[Supplied records]
● ● ● ● ● ● ●

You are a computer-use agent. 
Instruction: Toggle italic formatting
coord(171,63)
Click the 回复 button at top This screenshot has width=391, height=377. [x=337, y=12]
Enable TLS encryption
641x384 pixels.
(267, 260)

● ● ● ● ● ● ●

[Exercise prompt] Copy out the entire listing above, line for line and character for character, with no changes.

[Solution to this exercise]
You are a computer-use agent. 
Instruction: Toggle italic formatting
coord(171,63)
Click the 回复 button at top This screenshot has width=391, height=377. [x=337, y=12]
Enable TLS encryption
641x384 pixels.
(267, 260)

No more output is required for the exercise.